Под утро, за полчаса до пробуждения, я захожу в один магазинчик на окраине смутно знакомого мне городка. Пару раз мне уже снился этот городок и этот магазинчик. Там продаётся безумно прекрасная юбка из нежного, как утренний сон, тёмно-серого трикотажа, с кривым подолом, расшитым шерстяными райскими иероглифами и цветами. Она стоит триста двадцать пять бакалав. Каждый раз, заходя туда, я припоминаю, что бакалавой, кажется, португальцы называют треску, и что это как-то связано со словом «бакалавр», но почему-то именно в этом городе и в этом магазинчике это просто такая денежная единица. И это очень дорого – триста двадцать пять бакалав. За драную перекошенную юбку, из подола которой торчат нитки, а шерстяные цветы пришиты криво и кое-как… это немыслимо дорого, и я всё жду, когда, наконец, в очередном сне эту юбку уценят. Ну, должны же там быть новогодние скидки, в конце концов! Но её всё не уценивают. Видимо, так и не уценят. Надо будет к следующему сну всё-таки наскрести эти триста двадцать пять бакалав. В конце концов, разве это деньги? – за такую-то восхитительную юбку? Смешно даже говорить!

 

Приняв такое решение, я выхожу из магазинчика, просыпаюсь, спросонья что-то обещаю Богу по-латыни, тут же ужасаюсь, безуспешно пытаюсь взять свои слова назад, вздыхаю, вешаю Розарий мимо гвоздика, расталкиваю собаку, и мы идём с ней гулять по тёплым, расползающимся сугробам.

 

В скверике женщина качает на качелях маленькую розовую инфанту и рассказывает ей сказку терпеливым простуженным голосом:

 

— Дед бил, бил – не разбил. Баба била, била – не разбила. Мышка бежала, хвостиком махнула, яичко упало и разбилось!
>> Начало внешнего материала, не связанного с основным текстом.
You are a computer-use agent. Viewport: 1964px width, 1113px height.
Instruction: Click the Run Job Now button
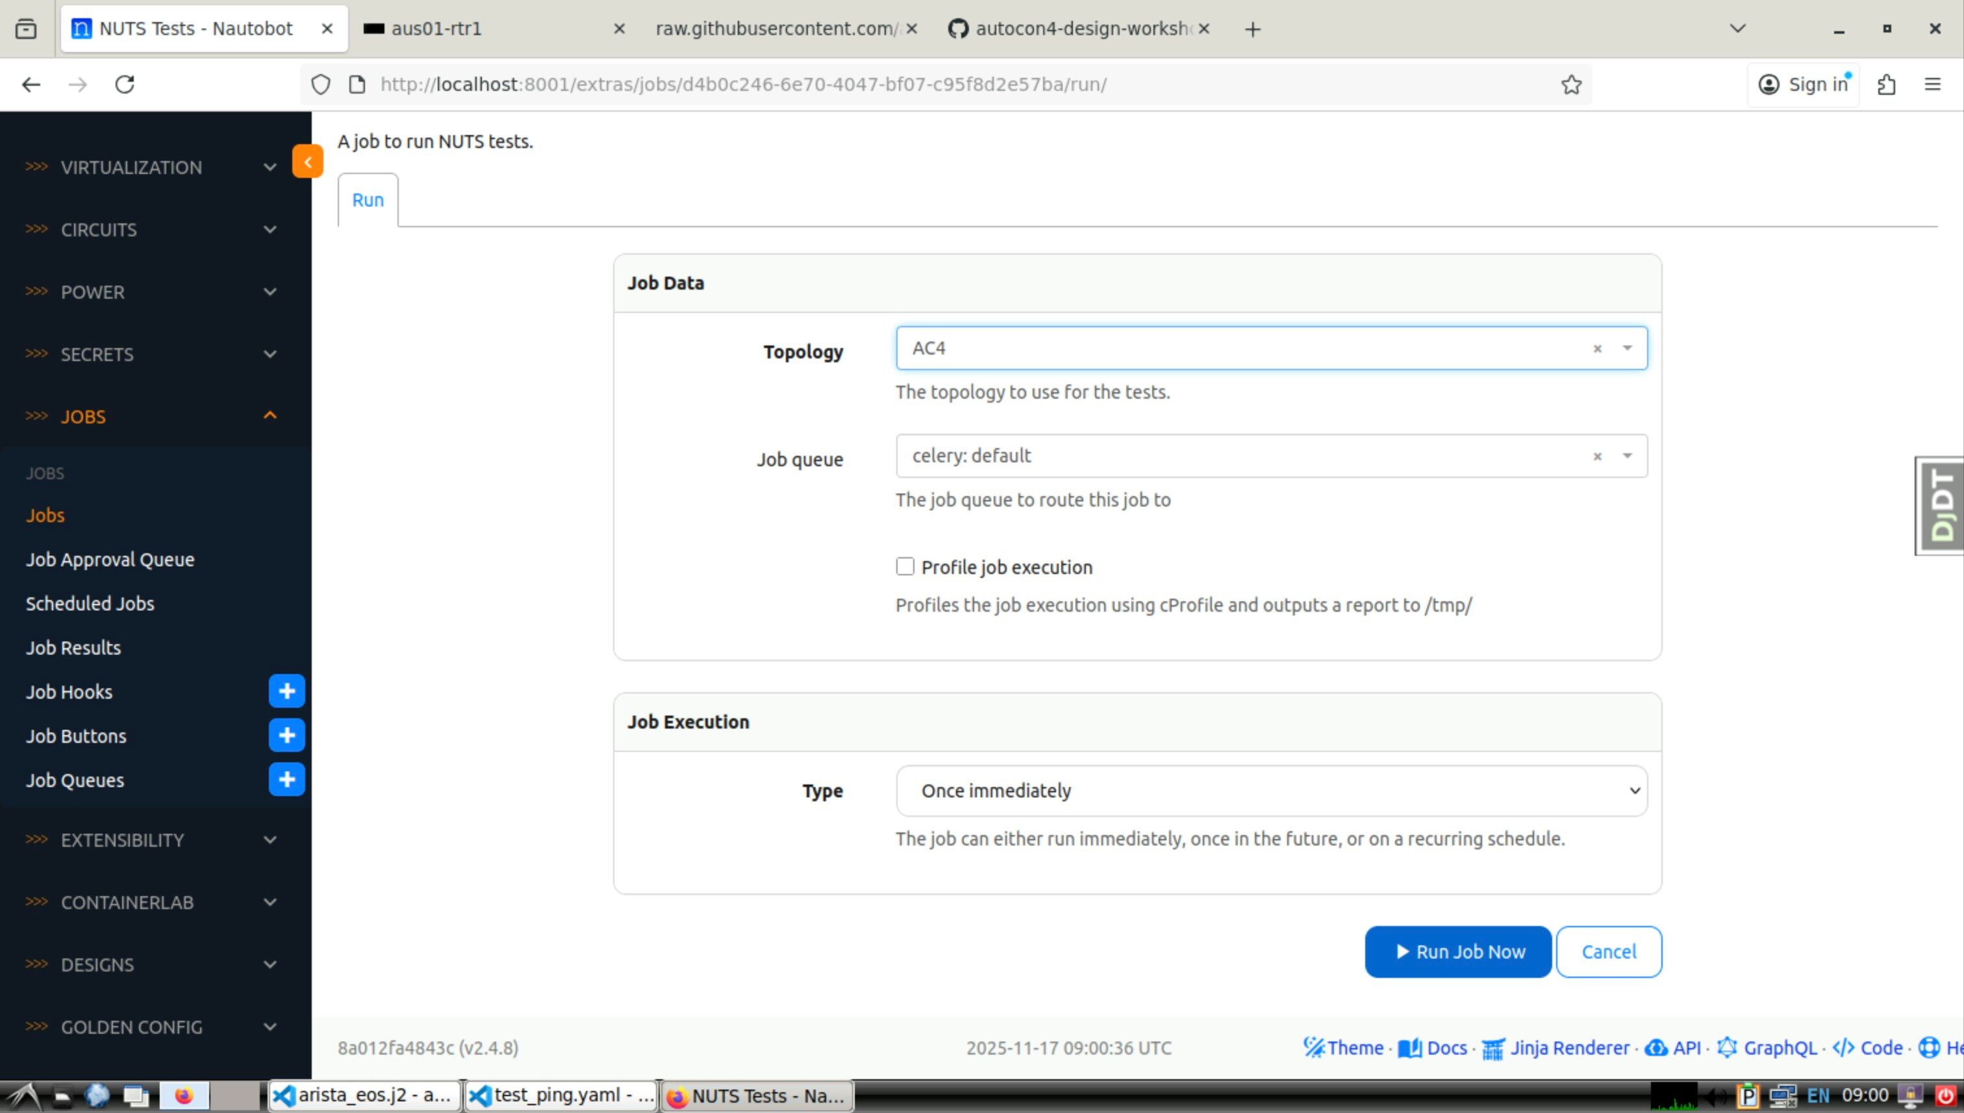pyautogui.click(x=1458, y=952)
— А куйачка йаба как даст мыске по баске! – глубоким, уверенным басом продолжает инфанта. Потом задумывется и уточняет. - Куйаком! - Пойдём отсюда, - тихо говорит мне собака и непроизвольно поджимает хвост… И мы на цыпочках, прячась за сугробами, удаляемся из скверика.

 

А потом я иду на работу. И уже поднимаясь по лестнице в читальный зал, обнаруживаю, что потеряла шарфик.

— Это ваше? – спрашивает меня старичок в драном свитере, расшитом иероглифами и цветами.

— Ой… моё. – Я беру у него шарфик и старательно удивляюсь. – А как вы догадались, что это моё? Вы видели, как я его уронила?

— Нет, я не видел, - отвечает старичок и улыбается тихой библиотечной полусумасшедшей улыбкой. – Я по запаху догадался. У него ваш запах.

— И чем же мы с ним пахнем? – поёжившись, спрашиваю я.

— Земляничным пирогом, - суховато отвечает старичок и уходит. А я ещё некоторое время стою на верхних ступеньках лестницы, вытираю шарфом нос и горделиво озираю окрестности.

 

 

Про меня

 

У меня спросили, на какого литературного героя я больше всего похожа.

 

Увы – больше всего я похожа на Берти Вустера из рассказов Вуд-Как-Его-Там. Да. Именно на него. Гордиться особенно нечем, но и скрывать бессмысленно.

 

По каким признакам я это определила? Да очень же просто! 1. Он идиот.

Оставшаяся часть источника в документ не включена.